Over the past 18 months, Twitter has been a huge growth area for Paddy Power and they’re a great bunch to work with. Our campaign-led #BrazilNuts promoted trend for the first England game went better than we could have imagined, helping us own the conversation on the opening weekend.

Spontaneity is the spice of life

Of course, we also take an ‘always on’ approach so that when a news story breaks we’re ready to comment on it using our irreverent tone of voice. During the World Cup, we’ve been working around the clock, providing live Twitter updates of every match and supporting our mischief, PR and editorial teams. These are some of my favourite examples to date of reactive tweets that that have really helped to drive positive sentiment about the Paddy Power brand.

We couldn’t resist this when Jonathan Pearce seemed to lose all logic and reason on live TV (further proof that Dr Spock would be the perfect foil to Phil Neville in the commentary box).

While Luis Suarez getting his teeth stuck into Giorgio Chiellini was obviously a major talking point, sending the team into over-drive.

New platforms that people in social like doing stuff on

One of our major success stories in this World Cup has been our growth on other social platforms such as Snapchat, Instagram and Vine.

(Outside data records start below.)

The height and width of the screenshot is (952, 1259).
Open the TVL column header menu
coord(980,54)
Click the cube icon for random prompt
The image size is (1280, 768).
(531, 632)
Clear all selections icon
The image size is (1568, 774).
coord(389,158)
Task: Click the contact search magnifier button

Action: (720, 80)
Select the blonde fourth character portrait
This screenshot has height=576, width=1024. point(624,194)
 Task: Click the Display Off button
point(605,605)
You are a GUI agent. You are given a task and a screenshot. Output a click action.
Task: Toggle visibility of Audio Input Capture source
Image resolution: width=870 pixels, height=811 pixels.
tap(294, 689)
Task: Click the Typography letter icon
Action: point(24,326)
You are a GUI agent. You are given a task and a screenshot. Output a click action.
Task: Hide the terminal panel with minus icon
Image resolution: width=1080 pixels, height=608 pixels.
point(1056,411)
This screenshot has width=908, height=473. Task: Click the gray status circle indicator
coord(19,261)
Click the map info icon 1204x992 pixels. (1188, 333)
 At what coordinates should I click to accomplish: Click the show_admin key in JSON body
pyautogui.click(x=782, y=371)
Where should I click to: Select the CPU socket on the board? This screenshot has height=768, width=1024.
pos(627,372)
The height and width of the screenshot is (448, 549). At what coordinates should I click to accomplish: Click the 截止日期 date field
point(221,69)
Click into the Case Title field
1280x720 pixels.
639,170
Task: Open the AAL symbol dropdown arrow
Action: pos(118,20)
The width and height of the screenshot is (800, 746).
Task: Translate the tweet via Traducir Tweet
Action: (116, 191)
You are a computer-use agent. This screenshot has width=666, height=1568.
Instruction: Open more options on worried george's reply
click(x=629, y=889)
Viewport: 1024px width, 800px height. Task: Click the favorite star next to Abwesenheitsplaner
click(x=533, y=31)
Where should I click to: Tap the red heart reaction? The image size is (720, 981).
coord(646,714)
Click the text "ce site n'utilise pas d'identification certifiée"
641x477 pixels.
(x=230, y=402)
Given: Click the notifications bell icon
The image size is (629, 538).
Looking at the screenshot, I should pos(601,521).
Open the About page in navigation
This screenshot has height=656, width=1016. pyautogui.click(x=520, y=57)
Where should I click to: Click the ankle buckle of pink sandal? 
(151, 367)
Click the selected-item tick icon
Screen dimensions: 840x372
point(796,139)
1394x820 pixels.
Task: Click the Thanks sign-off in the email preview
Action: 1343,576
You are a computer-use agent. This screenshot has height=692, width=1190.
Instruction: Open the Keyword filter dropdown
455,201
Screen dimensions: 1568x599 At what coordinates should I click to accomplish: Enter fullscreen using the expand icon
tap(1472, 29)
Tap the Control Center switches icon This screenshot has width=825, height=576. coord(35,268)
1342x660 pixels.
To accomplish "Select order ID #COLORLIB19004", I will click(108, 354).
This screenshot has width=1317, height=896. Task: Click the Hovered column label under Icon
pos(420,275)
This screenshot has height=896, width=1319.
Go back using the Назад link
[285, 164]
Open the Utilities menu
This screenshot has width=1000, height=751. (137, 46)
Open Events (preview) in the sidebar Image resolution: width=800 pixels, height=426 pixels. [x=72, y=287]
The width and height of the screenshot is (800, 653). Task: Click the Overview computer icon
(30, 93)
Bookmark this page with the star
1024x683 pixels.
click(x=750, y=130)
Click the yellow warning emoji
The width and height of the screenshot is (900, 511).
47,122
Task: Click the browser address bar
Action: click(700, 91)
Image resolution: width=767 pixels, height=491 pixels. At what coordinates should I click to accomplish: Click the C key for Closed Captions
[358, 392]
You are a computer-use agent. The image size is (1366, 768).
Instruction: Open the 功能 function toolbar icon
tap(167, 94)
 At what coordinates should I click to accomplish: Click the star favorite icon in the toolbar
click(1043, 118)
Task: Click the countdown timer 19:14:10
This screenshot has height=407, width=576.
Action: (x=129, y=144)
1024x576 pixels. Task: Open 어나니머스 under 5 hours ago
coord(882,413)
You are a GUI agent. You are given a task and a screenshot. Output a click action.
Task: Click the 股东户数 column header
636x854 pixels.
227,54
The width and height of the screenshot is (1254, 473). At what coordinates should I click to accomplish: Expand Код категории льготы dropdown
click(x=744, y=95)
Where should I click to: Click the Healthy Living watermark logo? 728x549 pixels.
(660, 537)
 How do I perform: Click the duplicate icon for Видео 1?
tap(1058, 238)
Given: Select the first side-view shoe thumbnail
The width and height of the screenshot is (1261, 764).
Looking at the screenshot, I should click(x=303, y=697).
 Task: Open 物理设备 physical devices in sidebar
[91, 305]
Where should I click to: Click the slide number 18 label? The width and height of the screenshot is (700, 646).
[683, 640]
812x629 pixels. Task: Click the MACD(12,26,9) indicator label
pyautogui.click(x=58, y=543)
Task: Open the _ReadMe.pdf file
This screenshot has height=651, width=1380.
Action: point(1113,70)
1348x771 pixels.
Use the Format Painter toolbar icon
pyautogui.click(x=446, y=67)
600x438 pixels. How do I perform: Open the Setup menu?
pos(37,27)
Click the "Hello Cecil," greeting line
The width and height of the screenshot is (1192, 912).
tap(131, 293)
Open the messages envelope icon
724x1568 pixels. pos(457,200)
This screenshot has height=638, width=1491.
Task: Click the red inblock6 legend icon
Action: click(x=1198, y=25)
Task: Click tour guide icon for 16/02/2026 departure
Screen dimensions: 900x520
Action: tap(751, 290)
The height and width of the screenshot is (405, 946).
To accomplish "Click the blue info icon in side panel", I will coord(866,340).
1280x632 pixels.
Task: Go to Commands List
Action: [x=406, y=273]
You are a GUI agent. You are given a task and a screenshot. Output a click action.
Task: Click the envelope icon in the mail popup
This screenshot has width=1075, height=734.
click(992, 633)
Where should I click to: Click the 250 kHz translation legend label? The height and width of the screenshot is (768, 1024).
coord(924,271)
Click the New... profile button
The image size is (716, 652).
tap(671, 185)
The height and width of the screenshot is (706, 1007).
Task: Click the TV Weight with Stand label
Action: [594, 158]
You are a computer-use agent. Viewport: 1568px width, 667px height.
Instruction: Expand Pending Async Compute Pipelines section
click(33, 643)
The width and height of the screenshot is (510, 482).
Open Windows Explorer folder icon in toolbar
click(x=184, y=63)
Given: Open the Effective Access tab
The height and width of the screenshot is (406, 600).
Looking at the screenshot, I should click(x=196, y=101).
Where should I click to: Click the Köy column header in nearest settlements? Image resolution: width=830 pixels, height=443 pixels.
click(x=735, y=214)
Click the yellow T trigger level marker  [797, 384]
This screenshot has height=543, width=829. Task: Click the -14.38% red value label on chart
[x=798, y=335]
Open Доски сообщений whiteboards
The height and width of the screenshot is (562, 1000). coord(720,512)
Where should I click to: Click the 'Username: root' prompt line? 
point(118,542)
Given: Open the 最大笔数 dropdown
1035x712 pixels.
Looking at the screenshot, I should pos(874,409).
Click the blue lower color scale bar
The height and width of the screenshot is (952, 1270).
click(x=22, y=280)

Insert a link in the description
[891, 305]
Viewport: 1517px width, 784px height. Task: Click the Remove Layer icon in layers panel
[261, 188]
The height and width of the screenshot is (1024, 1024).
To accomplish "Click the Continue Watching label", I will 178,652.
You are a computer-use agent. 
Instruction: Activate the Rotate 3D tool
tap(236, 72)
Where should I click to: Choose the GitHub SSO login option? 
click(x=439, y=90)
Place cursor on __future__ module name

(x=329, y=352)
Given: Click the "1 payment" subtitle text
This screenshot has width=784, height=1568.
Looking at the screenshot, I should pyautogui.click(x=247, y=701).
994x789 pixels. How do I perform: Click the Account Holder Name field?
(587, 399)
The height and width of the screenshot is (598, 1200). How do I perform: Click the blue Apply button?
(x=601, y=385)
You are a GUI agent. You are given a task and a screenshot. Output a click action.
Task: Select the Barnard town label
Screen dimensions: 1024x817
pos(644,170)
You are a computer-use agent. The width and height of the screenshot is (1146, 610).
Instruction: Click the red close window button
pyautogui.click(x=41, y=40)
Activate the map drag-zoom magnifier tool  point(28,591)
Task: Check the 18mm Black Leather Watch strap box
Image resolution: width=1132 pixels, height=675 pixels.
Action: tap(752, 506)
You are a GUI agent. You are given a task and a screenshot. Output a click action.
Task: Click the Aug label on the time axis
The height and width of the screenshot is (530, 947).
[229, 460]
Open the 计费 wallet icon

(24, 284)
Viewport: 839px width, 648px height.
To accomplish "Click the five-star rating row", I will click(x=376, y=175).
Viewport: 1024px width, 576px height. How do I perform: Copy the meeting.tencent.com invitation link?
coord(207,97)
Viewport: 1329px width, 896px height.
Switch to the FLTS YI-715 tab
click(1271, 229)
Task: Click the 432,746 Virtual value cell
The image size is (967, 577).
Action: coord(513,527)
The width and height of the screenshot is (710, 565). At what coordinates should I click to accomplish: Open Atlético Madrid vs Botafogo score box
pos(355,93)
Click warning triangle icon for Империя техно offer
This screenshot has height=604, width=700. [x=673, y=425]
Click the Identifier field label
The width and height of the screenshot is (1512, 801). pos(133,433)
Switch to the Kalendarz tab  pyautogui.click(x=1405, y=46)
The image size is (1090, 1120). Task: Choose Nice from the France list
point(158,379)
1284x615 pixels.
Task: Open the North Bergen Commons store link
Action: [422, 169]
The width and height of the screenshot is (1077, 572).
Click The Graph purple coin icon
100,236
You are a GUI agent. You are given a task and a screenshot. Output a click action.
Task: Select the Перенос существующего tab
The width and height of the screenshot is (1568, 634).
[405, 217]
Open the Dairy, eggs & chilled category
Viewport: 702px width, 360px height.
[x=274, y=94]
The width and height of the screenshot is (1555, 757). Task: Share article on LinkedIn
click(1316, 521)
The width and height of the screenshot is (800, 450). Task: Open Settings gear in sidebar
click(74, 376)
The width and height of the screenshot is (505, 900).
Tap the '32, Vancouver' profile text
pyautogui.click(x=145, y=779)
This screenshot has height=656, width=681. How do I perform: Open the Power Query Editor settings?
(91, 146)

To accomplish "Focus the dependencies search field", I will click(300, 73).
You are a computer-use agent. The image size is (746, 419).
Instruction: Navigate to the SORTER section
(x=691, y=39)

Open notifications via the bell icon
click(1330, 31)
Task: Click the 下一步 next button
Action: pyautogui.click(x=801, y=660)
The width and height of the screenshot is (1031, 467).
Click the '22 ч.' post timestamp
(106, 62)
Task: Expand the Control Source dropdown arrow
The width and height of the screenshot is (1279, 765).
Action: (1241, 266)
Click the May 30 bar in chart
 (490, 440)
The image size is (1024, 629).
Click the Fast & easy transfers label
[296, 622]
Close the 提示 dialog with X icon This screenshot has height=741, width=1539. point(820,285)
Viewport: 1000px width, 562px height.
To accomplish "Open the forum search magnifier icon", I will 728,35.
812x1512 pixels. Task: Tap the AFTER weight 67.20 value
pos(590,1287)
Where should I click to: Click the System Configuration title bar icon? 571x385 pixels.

We see our expansion on to these platforms as a challenge to come up with new ways to engage with our customers. Human interactions are key to brand loyalty and building a strong consumer base. Since Snapchat launched stories for brands, we’ve been able to add a human touch to our content on social under ‘thepaddypower’ alias. The response has been phenomenal. Our audience growth has sky rocketed through the World Cup, with a mix of fun content and specific-enhanced specials entertaining our Snapchat pals.